Supplementary Materials
Supplemental Figure 1: Genotyping of Tg mice with Osteocalcin-Cre and Epor deletion in osteoblasts. (A) Representative agarose gel image of PCR products generated by using primers for Osteocalcin-Cre (280 bp) and Epor floxed alleles (wild type Epor-450 bp, floxed Epor-490 bp). Mice detected with both Osteocalcin-Cre and homozygous for Epor flox (Cre+; Eporfloxp/floxp) were used in experiments as transgenic mice with Epor deletion in osteoblasts (Lane 2 in the gel image). Mice with Osteocalcin-Cre expression and wild type Epor (Lane 1 in the gel image) were used as littermate controls for all experiments. (B) Real-time PCR quantitation for Epor mRNA in the calvarial osteogenic cells isolated from wild type littermates and Tg mice. Data presented as fold changes relative to Epor expression in osteogenic cells in wild type control mice. (C) Epor mRNA expression in spleen, white adipose tissue (WAT) and osteoblasts from Tg mice and littermate controls. Data presented as fold changes relative to Epor mRNA expression in wild type spleen.
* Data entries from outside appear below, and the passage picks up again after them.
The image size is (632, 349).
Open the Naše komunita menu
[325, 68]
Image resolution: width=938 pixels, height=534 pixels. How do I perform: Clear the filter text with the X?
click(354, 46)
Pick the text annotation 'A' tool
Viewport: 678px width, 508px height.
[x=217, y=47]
Supplemental Figure 2: Hematocrit and body composition measurements in Tg mice and littermate controls (wt) administered with 1200 IU/kg of EPO for ten days. (A) Hematocrits in wt and Tg male mice. (B) Body weight changes (Day 10, end of EPO treatment) from baseline (Day 0, prior to EPO treatment) in male mice after ten daily doses of EPO treatment. (C-D) Changes in fat mass (C) and lean mass (D) on Day 10 in male mice from baseline (Day 0). (E) Hematocrit in wt and Tg female mice. (F) Body weight changes (Day 10, end of EPO treatment) from baseline (Day 0, prior to EPO treatment) in female mice after ten daily doses of EPO treatment. (G-H) Changes in fat mass (G) and lean mass (H) on Day 10 from baseline (Day 0) in female mice, (n=4–6/group, ***p<0.001).